In an exclusive interview for Italian newspaper La Repubblica, Yorke claimed that he “definitely doesn’t use YouTube” and instead listens to new music through paid music site Boomkat.
“The funny thing is that YouTube has said ‘that’s not fair’ [to AdBlocker]. You know? They say it’s not fair - the people who put adverts in front of any piece of content, making a load of money, while artists don’t get paid or are paid laughable amounts - and that seems fine to them. But if they don’t get a profit out of it, it’s not fair.”
Yorke admitted that he does not know how to solve the problem of musicians seeing little or no benefit from sales and streaming of their music, but added that companies have “seized control” of art like the Nazis did.
“People continue to say that this is an era where music is free, cinema is free,” he said. “It’s not true. The creators of services make money - Google, YouTube. A huge amount of money, by trawling, like in the sea - they take everything there is.

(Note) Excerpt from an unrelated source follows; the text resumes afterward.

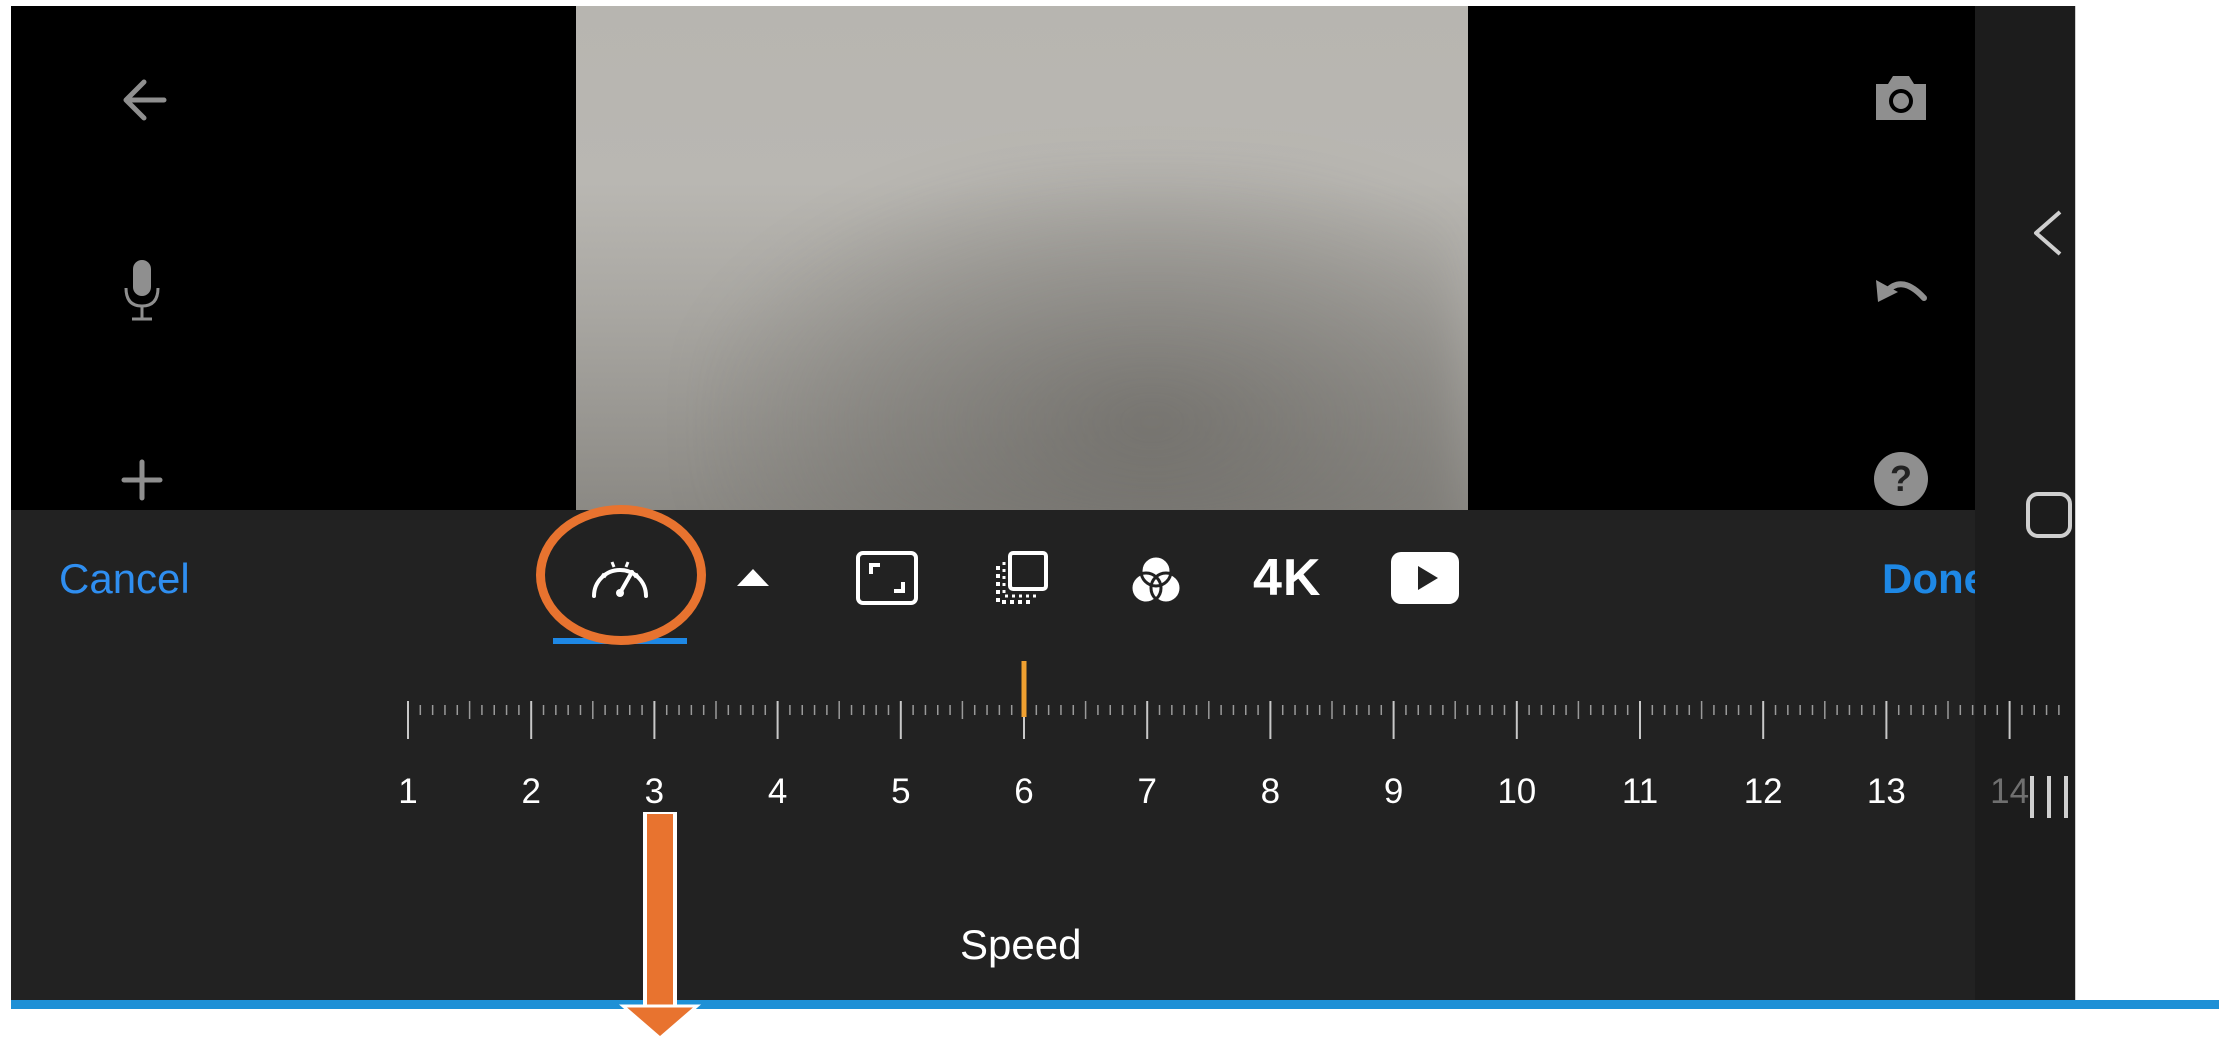 The height and width of the screenshot is (1038, 2229). Describe the element at coordinates (2010, 792) in the screenshot. I see `ruler-label: 14` at that location. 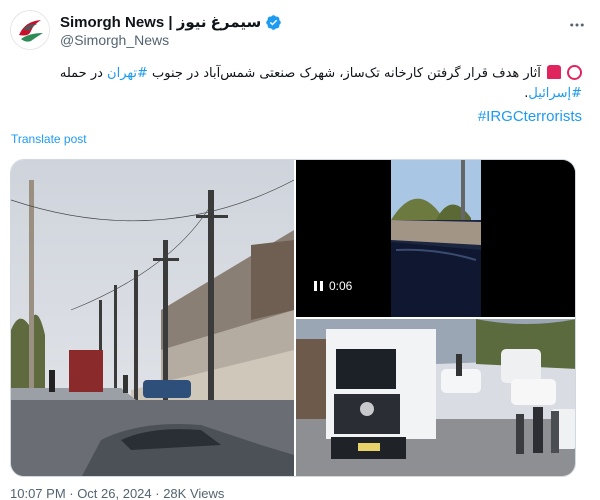 I want to click on hashtag-tehran: #تهران, so click(x=128, y=74).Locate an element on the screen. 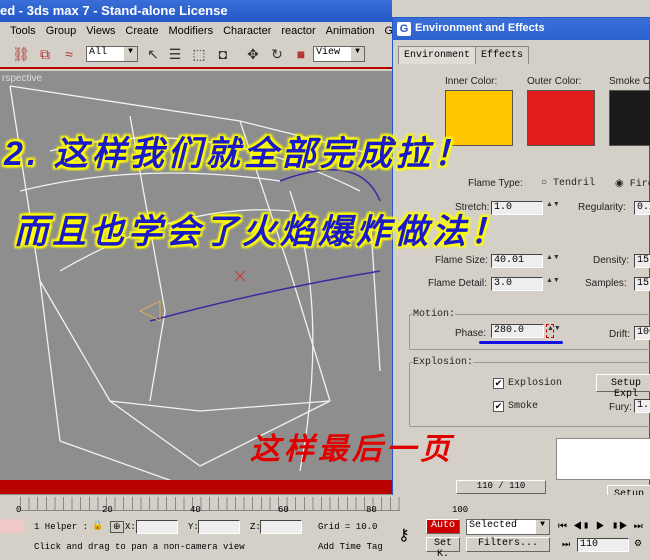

“‘Oh, sorry, was that yours? Now it’s ours. No, no, we’re joking - it’s still yours’. They’ve seized control of it - it’s like what the Nazis did during the Second World War. Actually, it’s like what everyone was doing during the war, even the English - stealing the art of other countries. What difference is there?”

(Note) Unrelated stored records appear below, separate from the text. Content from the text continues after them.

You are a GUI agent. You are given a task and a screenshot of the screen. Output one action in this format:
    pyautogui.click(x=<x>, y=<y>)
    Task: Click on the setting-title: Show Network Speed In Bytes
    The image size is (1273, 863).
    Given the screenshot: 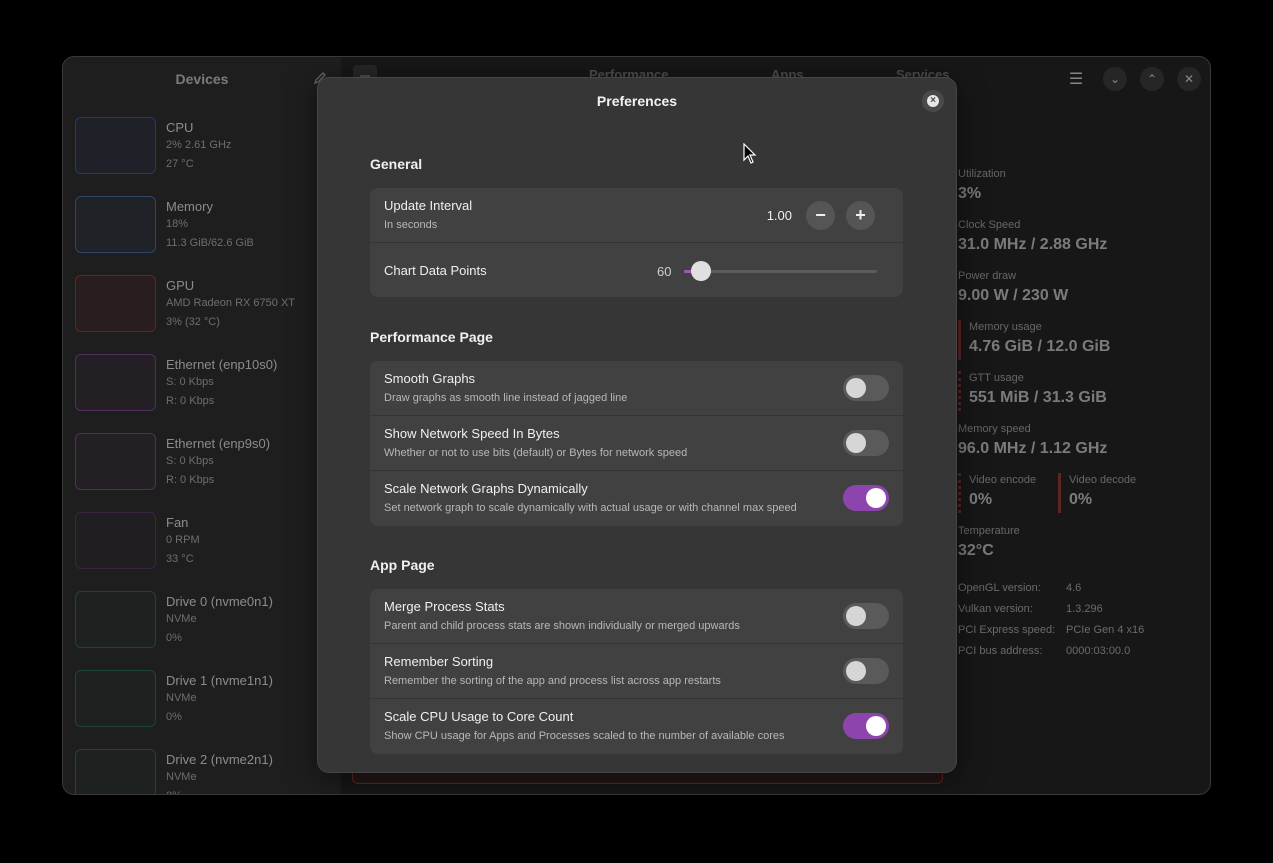 What is the action you would take?
    pyautogui.click(x=472, y=434)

Yorke also bemoaned how the lack of a vinyl-style “relationship” with USB sticks and digital downloads has had “a corrosive effect on how music is made”.
The 47-year-old first publicly denounced Spotify in July 2013, when he revealed on Twitter that his other band Atoms for Peace had left the service. He tweeted: “Make no mistake, new artists you discover on Spotify will not get paid. Meanwhile shareholders will shortly be rolling in it. Simples.”
Spotify said at the time that it had already paid $500 million to rightsholders and invests much of the money into “nurturing new talent and producing great new music”.
With the high-profile likes of Taylor Swift and Adele also opting to keep their songs off Spotify, the company recently insisted that it pays “nearly 70 per cent of revenue back to the music community”.